Good luck with that.


The rules allowing are already done.

The executive implements those rules.


> The EU didn’t make them, companies with facilities in the EU did.

If you want to play this game, then companies didn't but EU citizens that work at those factories did create them.


...and because politicians in the EU told citizens it might be dangerous. Fine, believe all the conspiracy theories about the UK stealing vaccines...the EU has literally millions of doses sitting around going unused because citizens won't take it (it is almost verging on mania: in Germany I have heard that 50% of health workers at some hospitals who had the vaccination are calling in sick after getting the vaccine).

I am not sure why there is even a discussion on these points: the EU was late, and once they were late they did almost everything wrong (unsurprisingly, countries in Europe have a terrible record on vaccines)...that is it.


> the EU has literally millions of doses sitting around going unused because citizens won't take it

This is utterly false. The vaccine is being used as quickly as it comes in. As of yesterday, more than 75% of all doses delivered to Germany have been administered. (Source: https://impfdashboard.de/) this includes the slow-down from temporarily halting the use of AstraZeneca.


Just 75%...wow...so low. The UK is doing close to 1m/day. Germany has what, ~1.4m that aren't being used. Amazing that people accept it.


Unfortunately I couldn‘t find a source for how many doses have been delivered to the UK so it‘s hard to draw a comparison.

While the UK is vaccination their population at 3.5x the rate of Germany, the majority of that is due to the lack of supplies. If Germany was vaccinating at a rate of 750k/day, ever dose would be applied in 5 days. Considering big deliveries only happen ~1/week this is neither feasible nor desirable.


They are keeping some as a reserve to deliver the second dose according to the recommended regimen since they cannot rely on the manufacturer sticking to the negotiated shipment rates.


Germany doesn't have an idea of how much will be delivered, so that is a lame excuse. Germany insists on administering the second shot after three weeks, and also inists on keeping the doses for a lot of these shots in stock until then. That costs time.


Germany doesn't have an idea of how much will be delivered, so that is a lame excuse.

Seems to me like being able to rely on the delivery schedule would be a prerequisite for not holding back doses. I thought this was stupid at first, but that was giving AZ the benefit of the doubt, which they have now repeatedly shown is unwise. You can't have just-in-time delivery with a partner as unreliable as AZ. Maybe this will change in a few months, or maybe at that point they'll decide to sell to someone else instead, who knows.
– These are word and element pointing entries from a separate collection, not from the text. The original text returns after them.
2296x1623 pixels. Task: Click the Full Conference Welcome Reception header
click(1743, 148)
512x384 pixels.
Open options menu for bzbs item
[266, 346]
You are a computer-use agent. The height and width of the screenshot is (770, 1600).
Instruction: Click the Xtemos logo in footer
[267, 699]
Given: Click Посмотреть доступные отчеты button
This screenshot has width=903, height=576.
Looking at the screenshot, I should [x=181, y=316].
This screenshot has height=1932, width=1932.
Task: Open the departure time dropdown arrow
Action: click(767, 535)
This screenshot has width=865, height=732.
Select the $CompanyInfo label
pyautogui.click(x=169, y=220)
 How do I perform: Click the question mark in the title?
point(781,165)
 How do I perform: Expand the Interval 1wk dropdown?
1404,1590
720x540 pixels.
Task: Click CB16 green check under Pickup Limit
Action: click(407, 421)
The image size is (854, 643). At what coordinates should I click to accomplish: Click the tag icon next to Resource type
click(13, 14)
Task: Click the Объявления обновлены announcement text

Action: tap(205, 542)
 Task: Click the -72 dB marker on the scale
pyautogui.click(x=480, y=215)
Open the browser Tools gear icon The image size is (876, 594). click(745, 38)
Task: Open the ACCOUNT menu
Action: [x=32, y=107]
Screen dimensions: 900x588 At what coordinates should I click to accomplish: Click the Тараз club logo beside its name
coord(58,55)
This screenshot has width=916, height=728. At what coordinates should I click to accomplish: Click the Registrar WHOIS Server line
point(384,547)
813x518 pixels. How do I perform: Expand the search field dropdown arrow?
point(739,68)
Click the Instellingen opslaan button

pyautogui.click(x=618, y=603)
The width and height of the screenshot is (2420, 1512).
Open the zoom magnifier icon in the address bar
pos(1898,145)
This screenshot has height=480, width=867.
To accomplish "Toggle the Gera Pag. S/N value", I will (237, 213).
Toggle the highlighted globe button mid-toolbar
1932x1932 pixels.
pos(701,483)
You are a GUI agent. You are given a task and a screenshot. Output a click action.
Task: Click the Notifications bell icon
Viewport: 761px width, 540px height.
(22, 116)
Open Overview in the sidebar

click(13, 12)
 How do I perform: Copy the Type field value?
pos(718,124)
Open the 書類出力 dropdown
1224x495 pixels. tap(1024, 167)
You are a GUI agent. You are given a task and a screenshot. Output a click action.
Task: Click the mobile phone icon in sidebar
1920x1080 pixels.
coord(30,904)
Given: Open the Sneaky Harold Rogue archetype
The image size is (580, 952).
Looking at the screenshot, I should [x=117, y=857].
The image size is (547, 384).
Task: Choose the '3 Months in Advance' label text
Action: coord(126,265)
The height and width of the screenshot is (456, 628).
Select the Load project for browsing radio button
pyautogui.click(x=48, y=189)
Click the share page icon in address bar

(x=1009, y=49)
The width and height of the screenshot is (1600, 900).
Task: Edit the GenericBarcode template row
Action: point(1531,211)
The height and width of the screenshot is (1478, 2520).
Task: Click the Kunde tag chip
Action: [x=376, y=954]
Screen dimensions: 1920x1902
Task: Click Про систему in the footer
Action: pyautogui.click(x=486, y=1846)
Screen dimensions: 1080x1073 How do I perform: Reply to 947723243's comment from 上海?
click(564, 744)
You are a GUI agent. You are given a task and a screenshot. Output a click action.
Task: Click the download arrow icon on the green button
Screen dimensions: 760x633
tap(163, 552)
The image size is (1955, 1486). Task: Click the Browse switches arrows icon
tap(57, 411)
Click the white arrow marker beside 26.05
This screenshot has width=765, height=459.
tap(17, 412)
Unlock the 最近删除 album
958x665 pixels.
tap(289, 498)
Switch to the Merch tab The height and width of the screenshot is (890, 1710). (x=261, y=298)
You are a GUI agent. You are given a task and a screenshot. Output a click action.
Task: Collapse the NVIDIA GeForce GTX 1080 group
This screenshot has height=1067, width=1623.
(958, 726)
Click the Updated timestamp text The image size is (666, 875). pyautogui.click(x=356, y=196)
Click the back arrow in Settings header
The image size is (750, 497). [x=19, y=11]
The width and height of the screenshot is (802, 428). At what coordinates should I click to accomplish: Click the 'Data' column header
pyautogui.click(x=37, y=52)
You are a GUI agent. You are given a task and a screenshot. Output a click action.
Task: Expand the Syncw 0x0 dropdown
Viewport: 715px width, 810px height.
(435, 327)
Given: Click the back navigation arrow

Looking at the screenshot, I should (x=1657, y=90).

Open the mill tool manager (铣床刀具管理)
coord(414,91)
Germany insists on administering the second shot after three weeks

Did you mean months? Because I know first hand that at least one region administers the second shot three months after the first one, as in: I handled the appointment, and I wasn't given a choice in the length of time between shots. So three weeks is just false. As far as I know that's the recommendation everywhere in Germany.


Welcome to German federalism, everbody is doing what he wants. Were I live, it is three weeks.

Regarding delivery schedules, one core function of supply chain management is following up with suppliers on these. And coordinate that with everyone else, e.g. vaccination centers. Blindly relying on whatever the supplier says, in AZs case months ago, doesn't work.


Were I live, it is three weeks.

I find that hard to believe as the minimum interval that's approved by European and German regulators is 4 weeks for AZ. The recommended interval in Germany is 12 weeks. Maybe you are thinking of Biontech, where 3 weeks is the minimum approved interval.

https://www.rki.de/SharedDocs/FAQ/COVID-Impfen/gesamt.html


You are right, it is 4 weeks vs. three months. Gt the numbers mixed up.


Which region in Germany is leaving just 4 weeks between doses? I could not find any.